Create a Notebook Instance - Amazon SageMaker

Create a Notebook Instance

An Amazon SageMaker notebook instance is a ML compute instance running the Jupyter Notebook App. SageMaker manages creating the instance and related resources. Use Jupyter notebooks in your notebook instance to prepare and process data, write code to train models, deploy models to SageMaker hosting, and test or validate your models.

To create a notebook instance, use either the SageMaker console or the CreateNotebookInstance API.

The notebook instance type you choose depends on how you use your notebook instance. You want to ensure that your notebook instance is not bound by memory, CPU, or IO. If you plan to load a dataset into memory on the notebook instance for exploration or preprocessing, we recommend that you choose an instance type with enough RAM memory for your dataset. This would require an instance with at least 16 GB of memory (.xlarge or larger). If you plan to use the notebook for compute intensive preprocessing, we recommend you choose a compute-optimized instance such as a c4 or c5.

A best practice when using a SageMaker notebook is to use the notebook instance to orchestrate other AWS services. For example, you can use the notebook instance to manage large dataset processing by making calls to AWS Glue for ETL (extract, transform, and load) services or Amazon EMR for mapping and data reduction using Hadoop. You can use AWS services as temporary forms of computation or storage for your data.

You can store and retrieve your training and test data using an Amazon S3 bucket.

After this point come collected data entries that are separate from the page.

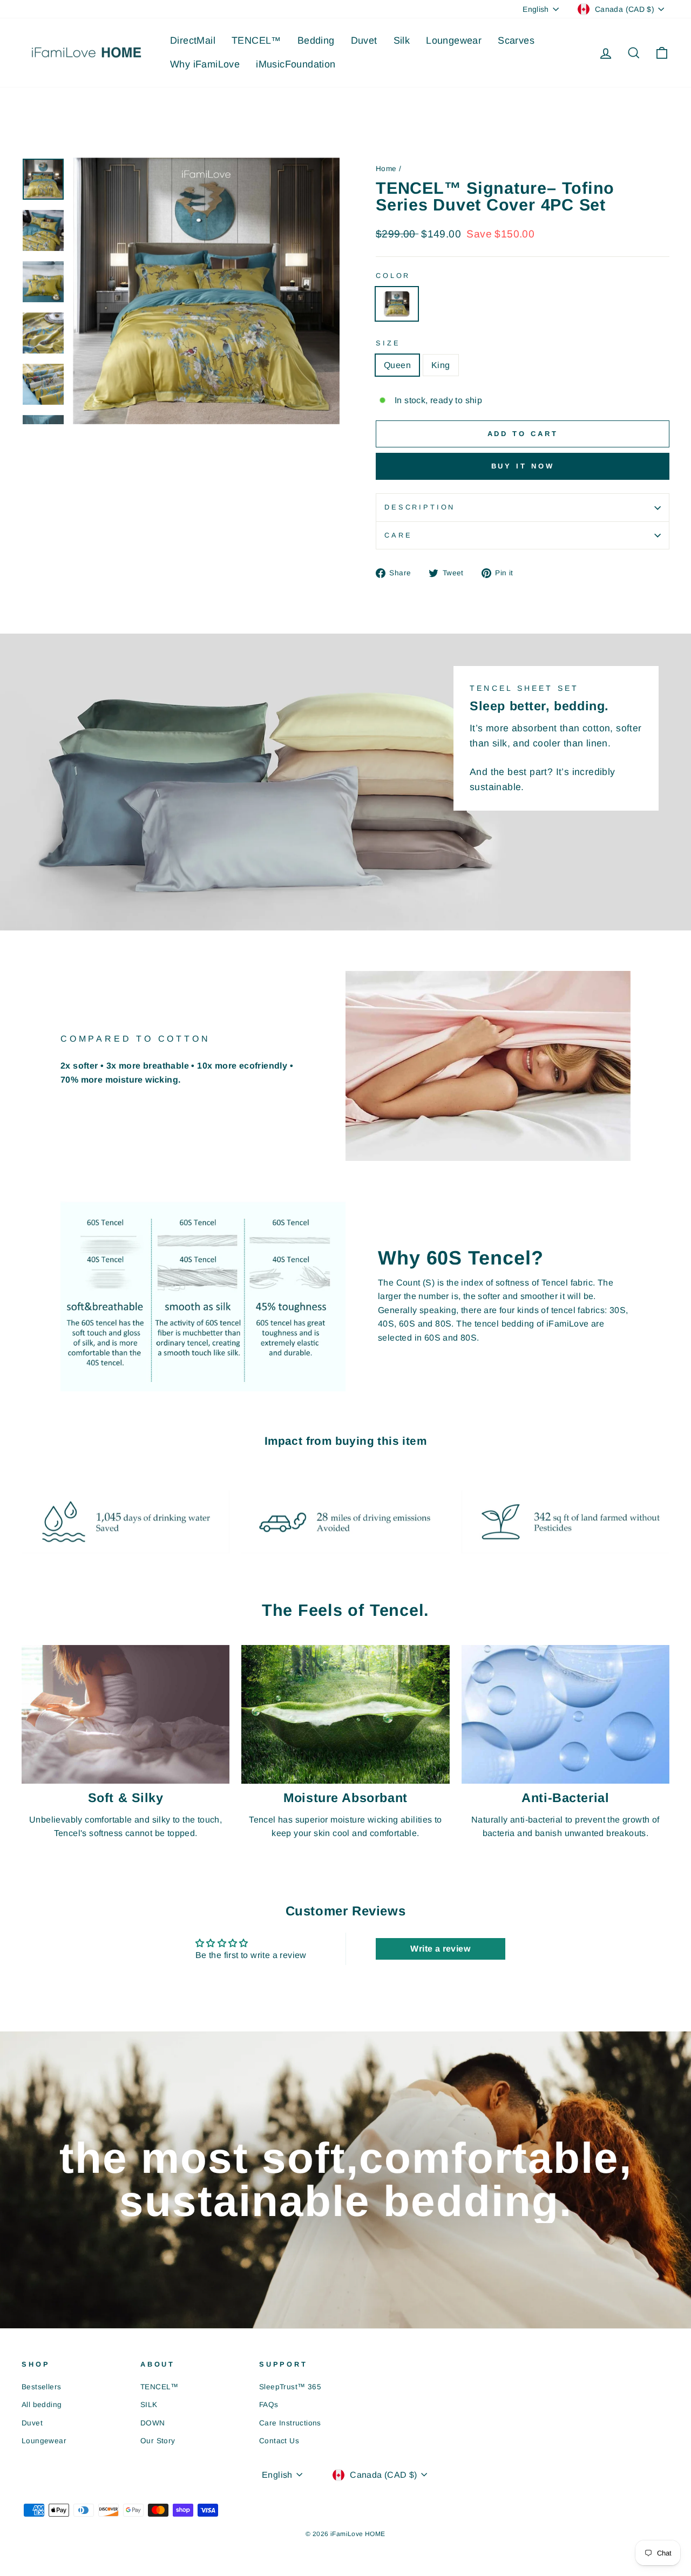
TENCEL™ (256, 40)
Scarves (516, 40)
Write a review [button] (440, 1948)
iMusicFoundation (295, 64)
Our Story (157, 2441)
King (440, 365)
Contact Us (279, 2441)
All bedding (42, 2405)
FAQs (269, 2405)
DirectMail (192, 40)
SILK (149, 2405)
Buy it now (522, 466)
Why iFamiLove (205, 64)
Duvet (364, 40)
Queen (397, 365)
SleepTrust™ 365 (290, 2387)
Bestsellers (41, 2387)
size (388, 343)
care (398, 535)
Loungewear (454, 40)
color (393, 275)
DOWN (152, 2423)
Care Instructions (290, 2423)
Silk (402, 40)
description (419, 507)
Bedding (316, 40)
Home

You can then use SageMaker to train and build your model, so the instance type of your notebook would have no bearing on the speed of your model training and testing.

After receiving the request, SageMaker does the following:

  • Creates a network interface—If you choose the optional VPC configuration, SageMaker creates the network interface in your VPC. It uses the subnet ID that you provide in the request to determine which Availability Zone to create the subnet in. SageMaker associates the security group that you provide in the request with the subnet. For more information, see Connect a Notebook Instance in a VPC to External Resources.

  • Launches an ML compute instance—SageMaker launches an ML compute instance in a SageMaker VPC. SageMaker performs the configuration tasks that allow it to manage your notebook instance, and if you specified your VPC, it enables traffic between your VPC and the notebook instance.

  • Installs Anaconda packages and libraries for common deep learning platforms—SageMaker installs all of the Anaconda packages that are included in the installer. For more information, see Anaconda package list. In addition, SageMaker installs the TensorFlow and Apache MXNet deep learning libraries.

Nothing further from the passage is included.